* [Extracted records]

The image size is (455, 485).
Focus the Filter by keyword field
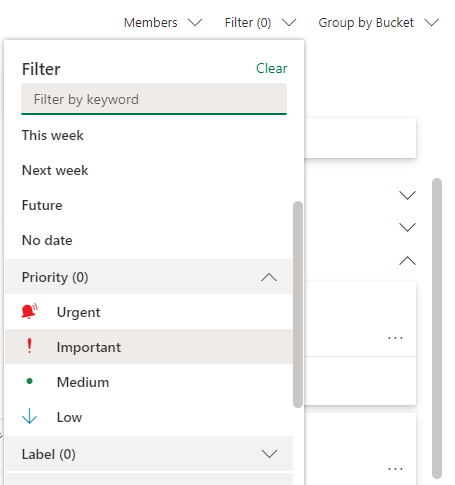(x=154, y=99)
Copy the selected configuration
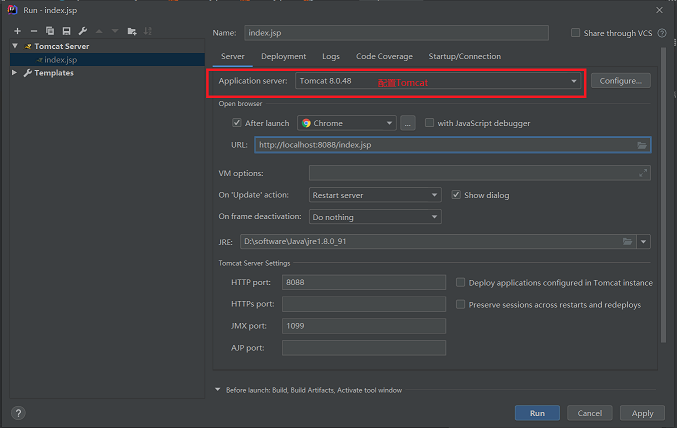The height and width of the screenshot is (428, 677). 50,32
--
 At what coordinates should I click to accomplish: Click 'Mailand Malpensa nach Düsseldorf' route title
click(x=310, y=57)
...
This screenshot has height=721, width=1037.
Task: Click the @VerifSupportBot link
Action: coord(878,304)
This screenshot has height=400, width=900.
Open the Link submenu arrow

* [About this task] Starting at the line above that holds "This screenshot has height=400, width=900." and ending at the line that holds "Open the Link submenu arrow", transcribe each line exactly and include no other lines.

* [Task response]
This screenshot has height=400, width=900.
Open the Link submenu arrow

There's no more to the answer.